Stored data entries

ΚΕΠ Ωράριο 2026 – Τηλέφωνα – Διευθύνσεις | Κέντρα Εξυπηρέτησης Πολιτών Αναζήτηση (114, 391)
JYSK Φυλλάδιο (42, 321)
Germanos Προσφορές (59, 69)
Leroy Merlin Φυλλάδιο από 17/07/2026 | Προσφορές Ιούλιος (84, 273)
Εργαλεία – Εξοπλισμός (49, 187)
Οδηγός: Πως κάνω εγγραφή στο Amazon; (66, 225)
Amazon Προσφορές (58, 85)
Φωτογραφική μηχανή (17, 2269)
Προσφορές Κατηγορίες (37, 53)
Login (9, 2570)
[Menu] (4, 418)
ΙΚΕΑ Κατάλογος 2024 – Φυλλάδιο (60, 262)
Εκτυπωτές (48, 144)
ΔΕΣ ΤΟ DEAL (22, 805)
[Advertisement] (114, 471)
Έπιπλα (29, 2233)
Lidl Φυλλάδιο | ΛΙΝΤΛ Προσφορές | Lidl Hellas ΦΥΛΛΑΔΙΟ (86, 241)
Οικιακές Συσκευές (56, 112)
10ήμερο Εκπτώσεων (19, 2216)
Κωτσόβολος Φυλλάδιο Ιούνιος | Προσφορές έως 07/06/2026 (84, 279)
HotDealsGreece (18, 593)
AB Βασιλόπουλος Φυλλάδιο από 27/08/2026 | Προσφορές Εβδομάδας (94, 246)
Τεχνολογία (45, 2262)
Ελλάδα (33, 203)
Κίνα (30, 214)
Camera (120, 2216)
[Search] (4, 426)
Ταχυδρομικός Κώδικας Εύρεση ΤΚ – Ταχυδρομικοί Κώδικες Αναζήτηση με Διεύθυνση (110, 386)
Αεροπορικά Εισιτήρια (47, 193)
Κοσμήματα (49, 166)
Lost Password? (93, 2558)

(Requirement): This exercise requires the number of lines in the entries holding the word "Προσφορές", written alone.

(Reply): 7